__PROMPT 1__:
Answer these questions using the soil testing patent excerpt:
(a) What serial number is given for the provisional application on which the application is based?
(b) Which two U.S. patent numbers disclose a technique for measuring liquefaction resistance by torsionally exciting the soil?
(c) What three causes of dynamic loading are named?
__PROMPT 2__: Echo, word for word, the stretch of the listing from the line containing "Where should I click to: Expand" through the line containing "Looking at the screenshot, I should 814,264.", both included.

__SELECTED EXCERPT__:
An apparatus for securing a soil testing device and other attachments necessary for soil testing near the bottom of a borehole uses a pair of clamps with gripping teeth that interlock with similar gripping teeth in the internal wall of the auger. The lateral movements of the clamps toward the auger are controlled so that the soil testing device is maintained in a proper orientation with respect to the soil sample and to avoid uncontrolled engagements of the clamps with the auger.

Description

CROSS REFERENCE TO RELATED APPLICATIONS

This application is based on provisional application Ser. No. 60/020,228, filed Jun. 18, 1996.

FIELD OF THE INVENTION

This invention relates generally to techniques for testing soil, and particularly, to clamping assemblies for securing soil testing devices in a borehole.

BACKGROUND OF THE INVENTION

It is often important to determine properties such as the resistance of a soil to liquefaction, the degradation characteristics of a soil, the dynamic shear modulus of a soil at low levels of shear deformation, and the variation in the shear modulus of a soil with shear deformation. Commonly, these soil properties, as well as others, are necessary for the analysis which predicts the response of a site or foundation structure system to dynamic loading caused by earthquakes, ocean waves, or mechanical vibrations.

Soil properties may be determined by in situ field tests. For example, the liquefaction resistance of a soil may be determined by a penetration test that involves penetrating a closed ended probe into the ground at a slow, controlled rate or driving a cylinder into the ground by violent impacts. The resistance of the soil to liquefaction is correlated to the resistance of the probe or cylinder to penetration. A technique that can measure the resistance of a soil to liquefaction by torsionally exciting the soil is disclosed in the U.S. Pat. Nos. 4,594,899 and 5,203,824 to Robert Henke and Wanda Henke. In these patents, the illustrated testing device includes a pair of concentric open ended cylinders that are inserted into the soil to be tested. A torque may be applied to the inner cylinder and the response of the cylinder and the soil to the applied torque may be measured by sensors mounted on the inner cylinder.

In such soil tests a borehole is drilled to access the soil sample and the testing device is lowered down the borehole to test the soil. The testing device may be secured to an auger in the borehole. The test device may be subjected to substantial applied forces or torques or other reaction forces from the soil. Thus the auger to which the testing device is anchored may serve as a reaction means to carry out various operations on the testing device.

If the testing device is not properly secured to the auger, the testing device may slip from the auger as a result of the reaction forces produced by the applied forces or torques on the testing device. There is a need for a device that better secures the testing device to the auger.

The testing device should maintain a correct orientation with respect to the soil sample, even when the testing device is subjected to applied forces or torques. This is because improper orientation of the testing device may cause inaccuracies in test results or damage to the testing device.

SUMMARY OF THE INVENTION

In accordance with one aspect of the present invention, a soil testing device insertable into a borehole, includes a first external cylinder. A soil testing device is located inside the cylinder. A clamping element is connected to the soil testing device. The clamping device is arranged to extend laterally outwardly to engage said cylinder. The cylinder and the clamping device have mating surfaces which are textured to prevent relative movement between the device and the cylinder along the length of the borehole.

Records from a pointing dataset:
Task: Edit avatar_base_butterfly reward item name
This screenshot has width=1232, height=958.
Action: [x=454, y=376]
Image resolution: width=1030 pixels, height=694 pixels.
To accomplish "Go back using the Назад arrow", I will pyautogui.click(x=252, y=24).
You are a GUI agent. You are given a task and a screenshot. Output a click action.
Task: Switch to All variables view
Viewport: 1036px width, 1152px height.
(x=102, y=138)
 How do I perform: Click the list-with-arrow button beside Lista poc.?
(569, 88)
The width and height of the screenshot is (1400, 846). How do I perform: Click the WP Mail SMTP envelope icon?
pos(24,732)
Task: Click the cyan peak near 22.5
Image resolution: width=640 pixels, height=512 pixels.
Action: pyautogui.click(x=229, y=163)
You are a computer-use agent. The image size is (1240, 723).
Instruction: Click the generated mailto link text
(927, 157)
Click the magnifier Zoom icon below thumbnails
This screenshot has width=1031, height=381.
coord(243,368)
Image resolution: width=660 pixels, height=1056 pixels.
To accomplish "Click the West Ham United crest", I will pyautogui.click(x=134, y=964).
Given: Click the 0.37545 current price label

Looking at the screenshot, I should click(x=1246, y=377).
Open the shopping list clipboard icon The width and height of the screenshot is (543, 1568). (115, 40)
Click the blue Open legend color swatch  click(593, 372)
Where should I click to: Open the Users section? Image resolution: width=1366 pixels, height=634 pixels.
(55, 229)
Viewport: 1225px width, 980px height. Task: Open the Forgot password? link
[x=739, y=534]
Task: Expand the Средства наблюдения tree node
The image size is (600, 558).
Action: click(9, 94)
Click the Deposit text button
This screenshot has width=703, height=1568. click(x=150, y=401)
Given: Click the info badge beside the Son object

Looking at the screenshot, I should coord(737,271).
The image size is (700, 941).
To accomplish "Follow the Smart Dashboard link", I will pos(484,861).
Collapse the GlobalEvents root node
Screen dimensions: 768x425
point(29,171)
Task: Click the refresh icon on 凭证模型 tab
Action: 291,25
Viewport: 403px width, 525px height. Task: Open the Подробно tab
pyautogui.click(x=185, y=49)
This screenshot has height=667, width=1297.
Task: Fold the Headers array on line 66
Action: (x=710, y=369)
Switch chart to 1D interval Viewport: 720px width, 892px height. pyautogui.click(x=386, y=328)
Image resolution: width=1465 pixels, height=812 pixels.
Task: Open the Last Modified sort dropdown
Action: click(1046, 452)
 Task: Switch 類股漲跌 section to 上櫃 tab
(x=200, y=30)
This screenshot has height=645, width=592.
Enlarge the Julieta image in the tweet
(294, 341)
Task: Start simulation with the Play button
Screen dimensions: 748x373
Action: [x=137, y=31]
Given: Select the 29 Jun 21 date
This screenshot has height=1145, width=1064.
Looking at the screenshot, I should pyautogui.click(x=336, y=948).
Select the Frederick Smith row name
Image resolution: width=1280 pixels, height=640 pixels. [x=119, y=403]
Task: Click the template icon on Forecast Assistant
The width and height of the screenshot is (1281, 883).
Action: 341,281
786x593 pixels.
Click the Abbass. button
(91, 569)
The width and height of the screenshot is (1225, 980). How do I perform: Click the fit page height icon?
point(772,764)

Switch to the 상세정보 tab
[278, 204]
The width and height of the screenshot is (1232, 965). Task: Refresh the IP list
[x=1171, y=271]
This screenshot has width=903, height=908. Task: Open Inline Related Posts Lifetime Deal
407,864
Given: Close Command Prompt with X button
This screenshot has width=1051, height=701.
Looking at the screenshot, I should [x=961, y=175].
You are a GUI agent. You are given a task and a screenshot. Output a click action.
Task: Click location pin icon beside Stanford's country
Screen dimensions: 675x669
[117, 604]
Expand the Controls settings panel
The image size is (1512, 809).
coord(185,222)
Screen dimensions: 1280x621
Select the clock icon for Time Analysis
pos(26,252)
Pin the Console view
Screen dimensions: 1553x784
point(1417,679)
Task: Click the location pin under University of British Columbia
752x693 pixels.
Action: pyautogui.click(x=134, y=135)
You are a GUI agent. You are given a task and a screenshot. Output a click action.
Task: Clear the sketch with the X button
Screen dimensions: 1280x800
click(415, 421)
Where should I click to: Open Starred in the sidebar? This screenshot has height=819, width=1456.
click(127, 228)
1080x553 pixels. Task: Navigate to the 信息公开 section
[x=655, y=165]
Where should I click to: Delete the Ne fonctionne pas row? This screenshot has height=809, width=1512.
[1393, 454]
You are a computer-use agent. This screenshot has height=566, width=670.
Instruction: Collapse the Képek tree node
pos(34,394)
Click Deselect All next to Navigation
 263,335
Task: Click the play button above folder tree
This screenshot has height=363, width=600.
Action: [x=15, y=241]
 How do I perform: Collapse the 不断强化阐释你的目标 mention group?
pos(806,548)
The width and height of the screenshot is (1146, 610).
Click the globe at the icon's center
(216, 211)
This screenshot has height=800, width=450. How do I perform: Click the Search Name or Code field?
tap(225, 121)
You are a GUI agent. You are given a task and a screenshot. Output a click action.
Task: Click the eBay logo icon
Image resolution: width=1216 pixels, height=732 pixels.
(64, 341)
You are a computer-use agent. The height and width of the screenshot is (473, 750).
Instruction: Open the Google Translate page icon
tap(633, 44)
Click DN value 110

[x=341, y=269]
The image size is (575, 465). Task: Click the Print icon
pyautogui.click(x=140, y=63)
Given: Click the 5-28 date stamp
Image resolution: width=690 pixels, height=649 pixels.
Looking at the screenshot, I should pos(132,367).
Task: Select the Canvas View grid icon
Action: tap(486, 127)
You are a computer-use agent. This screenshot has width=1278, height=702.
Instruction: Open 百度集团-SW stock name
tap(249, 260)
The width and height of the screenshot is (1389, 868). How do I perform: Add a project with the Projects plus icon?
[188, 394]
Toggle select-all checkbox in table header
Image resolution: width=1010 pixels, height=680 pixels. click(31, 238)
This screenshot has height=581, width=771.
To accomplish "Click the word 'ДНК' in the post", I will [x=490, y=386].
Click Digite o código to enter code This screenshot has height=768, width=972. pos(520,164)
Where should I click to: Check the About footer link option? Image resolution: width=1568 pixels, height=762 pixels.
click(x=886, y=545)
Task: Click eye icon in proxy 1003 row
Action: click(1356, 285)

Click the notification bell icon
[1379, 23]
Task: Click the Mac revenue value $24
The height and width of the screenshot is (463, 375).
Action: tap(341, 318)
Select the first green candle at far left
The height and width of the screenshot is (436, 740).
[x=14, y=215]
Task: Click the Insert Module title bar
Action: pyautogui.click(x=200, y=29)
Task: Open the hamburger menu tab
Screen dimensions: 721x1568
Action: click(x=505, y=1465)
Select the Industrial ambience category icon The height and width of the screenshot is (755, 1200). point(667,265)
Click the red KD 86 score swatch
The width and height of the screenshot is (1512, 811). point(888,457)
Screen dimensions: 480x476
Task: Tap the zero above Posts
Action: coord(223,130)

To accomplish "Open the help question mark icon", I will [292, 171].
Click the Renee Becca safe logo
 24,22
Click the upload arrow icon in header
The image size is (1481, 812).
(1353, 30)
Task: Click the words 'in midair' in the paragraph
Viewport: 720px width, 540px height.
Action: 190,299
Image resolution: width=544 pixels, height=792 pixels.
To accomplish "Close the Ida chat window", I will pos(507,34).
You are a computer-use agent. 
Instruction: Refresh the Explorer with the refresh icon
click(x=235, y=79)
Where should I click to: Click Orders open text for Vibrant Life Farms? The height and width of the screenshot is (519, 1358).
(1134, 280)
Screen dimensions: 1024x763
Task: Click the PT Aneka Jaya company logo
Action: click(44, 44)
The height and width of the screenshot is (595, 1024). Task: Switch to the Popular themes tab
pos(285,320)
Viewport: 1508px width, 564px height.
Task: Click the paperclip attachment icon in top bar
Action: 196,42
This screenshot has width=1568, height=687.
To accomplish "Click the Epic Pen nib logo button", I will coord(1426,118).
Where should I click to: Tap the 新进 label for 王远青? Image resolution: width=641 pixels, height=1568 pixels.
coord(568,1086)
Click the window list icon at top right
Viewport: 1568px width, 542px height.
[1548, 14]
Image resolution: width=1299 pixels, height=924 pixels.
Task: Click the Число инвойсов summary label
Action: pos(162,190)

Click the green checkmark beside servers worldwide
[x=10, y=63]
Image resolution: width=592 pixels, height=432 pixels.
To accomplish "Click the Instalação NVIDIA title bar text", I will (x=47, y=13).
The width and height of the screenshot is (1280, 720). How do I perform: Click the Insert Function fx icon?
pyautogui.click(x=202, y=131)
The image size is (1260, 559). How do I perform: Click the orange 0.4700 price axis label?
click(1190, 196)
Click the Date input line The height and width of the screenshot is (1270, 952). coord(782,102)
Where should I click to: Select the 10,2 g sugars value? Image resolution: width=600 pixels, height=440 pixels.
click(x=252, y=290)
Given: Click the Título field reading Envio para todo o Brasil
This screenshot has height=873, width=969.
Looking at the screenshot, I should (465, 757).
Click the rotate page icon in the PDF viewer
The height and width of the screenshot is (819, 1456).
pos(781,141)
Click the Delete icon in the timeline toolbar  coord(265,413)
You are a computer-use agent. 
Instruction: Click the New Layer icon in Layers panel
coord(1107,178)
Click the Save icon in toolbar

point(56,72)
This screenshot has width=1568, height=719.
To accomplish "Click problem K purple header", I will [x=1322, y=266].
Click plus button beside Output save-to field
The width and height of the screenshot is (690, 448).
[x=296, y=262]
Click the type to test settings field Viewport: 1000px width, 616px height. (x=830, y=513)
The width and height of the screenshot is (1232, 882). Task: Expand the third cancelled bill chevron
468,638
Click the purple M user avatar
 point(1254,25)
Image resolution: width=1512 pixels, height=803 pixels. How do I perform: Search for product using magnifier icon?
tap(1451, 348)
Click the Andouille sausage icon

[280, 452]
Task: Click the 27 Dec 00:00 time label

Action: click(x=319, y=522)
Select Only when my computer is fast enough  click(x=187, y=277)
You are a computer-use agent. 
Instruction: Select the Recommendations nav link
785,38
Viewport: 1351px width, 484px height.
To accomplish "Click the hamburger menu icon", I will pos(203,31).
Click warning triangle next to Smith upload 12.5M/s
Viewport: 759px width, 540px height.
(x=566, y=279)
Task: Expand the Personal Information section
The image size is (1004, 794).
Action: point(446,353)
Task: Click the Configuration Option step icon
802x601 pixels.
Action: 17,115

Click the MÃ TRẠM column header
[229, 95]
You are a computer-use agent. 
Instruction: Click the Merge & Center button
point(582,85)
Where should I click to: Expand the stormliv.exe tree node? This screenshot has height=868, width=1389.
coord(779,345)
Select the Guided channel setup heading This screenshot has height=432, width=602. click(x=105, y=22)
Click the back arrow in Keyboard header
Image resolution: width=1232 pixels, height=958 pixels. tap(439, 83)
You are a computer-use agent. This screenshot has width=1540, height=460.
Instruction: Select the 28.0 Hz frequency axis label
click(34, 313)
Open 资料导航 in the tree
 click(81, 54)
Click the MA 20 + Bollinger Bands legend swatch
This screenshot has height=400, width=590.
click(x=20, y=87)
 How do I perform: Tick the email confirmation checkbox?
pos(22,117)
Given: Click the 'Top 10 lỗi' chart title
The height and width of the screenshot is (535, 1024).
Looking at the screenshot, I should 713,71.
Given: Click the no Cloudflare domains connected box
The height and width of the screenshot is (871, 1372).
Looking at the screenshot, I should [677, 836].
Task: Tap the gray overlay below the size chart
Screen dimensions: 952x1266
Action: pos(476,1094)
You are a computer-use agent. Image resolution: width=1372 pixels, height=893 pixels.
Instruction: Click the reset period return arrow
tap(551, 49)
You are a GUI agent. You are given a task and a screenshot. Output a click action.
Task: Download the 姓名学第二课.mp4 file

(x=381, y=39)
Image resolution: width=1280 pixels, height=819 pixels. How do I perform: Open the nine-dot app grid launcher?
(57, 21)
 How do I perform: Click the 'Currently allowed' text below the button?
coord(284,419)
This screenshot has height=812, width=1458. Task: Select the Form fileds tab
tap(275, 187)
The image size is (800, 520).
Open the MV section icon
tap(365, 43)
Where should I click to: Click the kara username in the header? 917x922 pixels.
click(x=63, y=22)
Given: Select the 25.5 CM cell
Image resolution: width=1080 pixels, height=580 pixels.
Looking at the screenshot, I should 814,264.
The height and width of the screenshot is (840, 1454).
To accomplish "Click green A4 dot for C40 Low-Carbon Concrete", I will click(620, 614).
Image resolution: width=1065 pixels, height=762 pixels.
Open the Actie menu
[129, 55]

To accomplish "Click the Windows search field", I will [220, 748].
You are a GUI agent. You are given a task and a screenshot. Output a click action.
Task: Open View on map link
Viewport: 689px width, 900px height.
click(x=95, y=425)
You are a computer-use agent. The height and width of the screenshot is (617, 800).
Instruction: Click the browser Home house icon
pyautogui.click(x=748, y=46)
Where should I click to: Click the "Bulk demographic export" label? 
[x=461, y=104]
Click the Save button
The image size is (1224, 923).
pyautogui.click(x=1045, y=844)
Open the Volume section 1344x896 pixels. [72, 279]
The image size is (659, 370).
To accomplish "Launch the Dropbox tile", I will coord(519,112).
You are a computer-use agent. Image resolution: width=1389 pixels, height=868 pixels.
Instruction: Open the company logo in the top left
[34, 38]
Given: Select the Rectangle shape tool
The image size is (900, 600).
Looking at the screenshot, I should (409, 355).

__FINAL ANSWER 1__:
(a) Ser. No. 60/020,228
(b) U.S. Pat. Nos. 4,594,899 and 5,203,824
(c) Earthquakes, ocean waves, or mechanical vibrations

__FINAL ANSWER 2__:
Where should I click to: Expand the stormliv.exe tree node? This screenshot has height=868, width=1389.
coord(779,345)
Select the Guided channel setup heading This screenshot has height=432, width=602. click(x=105, y=22)
Click the back arrow in Keyboard header
Image resolution: width=1232 pixels, height=958 pixels. tap(439, 83)
You are a computer-use agent. This screenshot has width=1540, height=460.
Instruction: Select the 28.0 Hz frequency axis label
click(34, 313)
Open 资料导航 in the tree
 click(81, 54)
Click the MA 20 + Bollinger Bands legend swatch
This screenshot has height=400, width=590.
click(x=20, y=87)
 How do I perform: Tick the email confirmation checkbox?
pos(22,117)
Given: Click the 'Top 10 lỗi' chart title
The height and width of the screenshot is (535, 1024).
Looking at the screenshot, I should 713,71.
Given: Click the no Cloudflare domains connected box
The height and width of the screenshot is (871, 1372).
Looking at the screenshot, I should [677, 836].
Task: Tap the gray overlay below the size chart
Screen dimensions: 952x1266
Action: pos(476,1094)
You are a computer-use agent. Image resolution: width=1372 pixels, height=893 pixels.
Instruction: Click the reset period return arrow
tap(551, 49)
You are a GUI agent. You are given a task and a screenshot. Output a click action.
Task: Download the 姓名学第二课.mp4 file

(x=381, y=39)
Image resolution: width=1280 pixels, height=819 pixels. How do I perform: Open the nine-dot app grid launcher?
(57, 21)
 How do I perform: Click the 'Currently allowed' text below the button?
coord(284,419)
This screenshot has height=812, width=1458. Task: Select the Form fileds tab
tap(275, 187)
The image size is (800, 520).
Open the MV section icon
tap(365, 43)
Where should I click to: Click the kara username in the header? 917x922 pixels.
click(x=63, y=22)
Given: Select the 25.5 CM cell
Image resolution: width=1080 pixels, height=580 pixels.
Looking at the screenshot, I should 814,264.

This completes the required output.